Once you have an understanding of how a target area fits into the broader perspective, then it's time to employ all the traditional tenets of site selection. Conduct an initial screening of the targeted area and draw up a list of possible sites. Nothing beats firsthand reconnaissance. Make site visits, but maintain a low profile. Be sure to understand zoning and other legal requirements to ensure that the building can be constructed or retrofitted to meet prospective space and power needs.
Benchmark the local labor market: rates, skills, and availability. Don't forget to look at traffic flows and congestion, which is becoming a bigger impediment to shipping every year. Once the homework is done, narrow the list of possible sites. Finally, have a thorough understanding of the available incentives or tax breaks.
There are other issues that might seem secondary to DC operations but that may ultimately prove to be important. These tend to be highly specific, depending on the situation, e.g., access to public transportation, or proximity to vocational training, or access to the power grid. It varies.

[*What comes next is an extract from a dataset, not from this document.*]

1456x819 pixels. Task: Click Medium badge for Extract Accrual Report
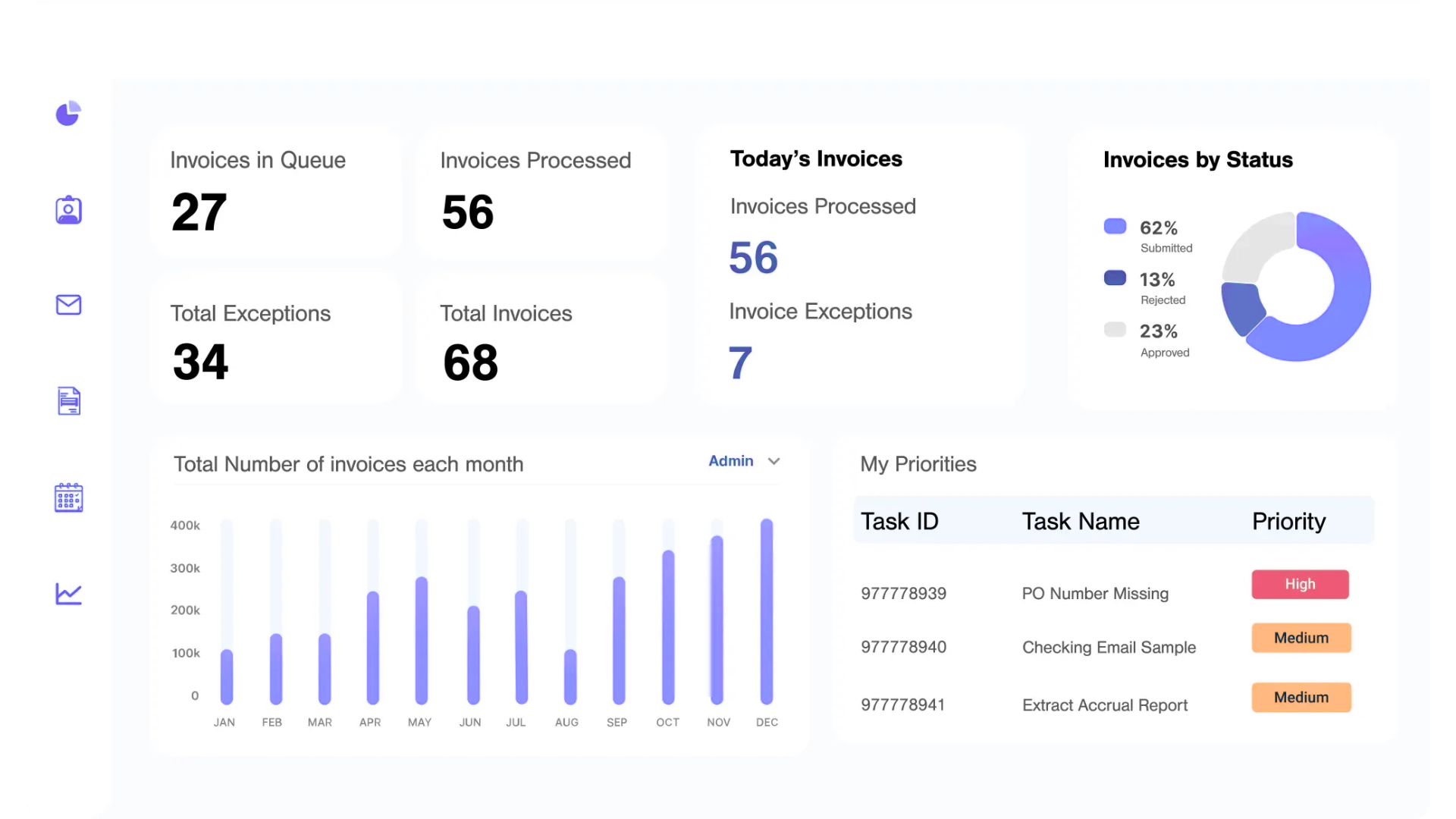(1301, 697)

But one consideration that always makes a difference is the area's political and business climate. Community relations matter. Some communities will accept a distribution operation handling hazardous materials, for example, while others will not. Some locations can quietly begin high-volume distribution without causing a ripple, while others face community opposition because of traffic volume and road safety concerns.
Distribution networks must flex to adapt to the economic environment. Site selection decisions are driven by a cost-service tradeoff. How a company makes the tradeoff dictates the location decision. With volatile energy costs, revisiting DC location decisions creates an opportunity for those who can build a credible story.
No site is likely to have a perfect balance of attributes. Tradeoffs are inevitable. But careful consideration of costs, services, labor availability, and infrastructure capacity in light of current and future needs - all presented in the context of the overall network strategy - will help your company to pick the right site for its next warehouse facility.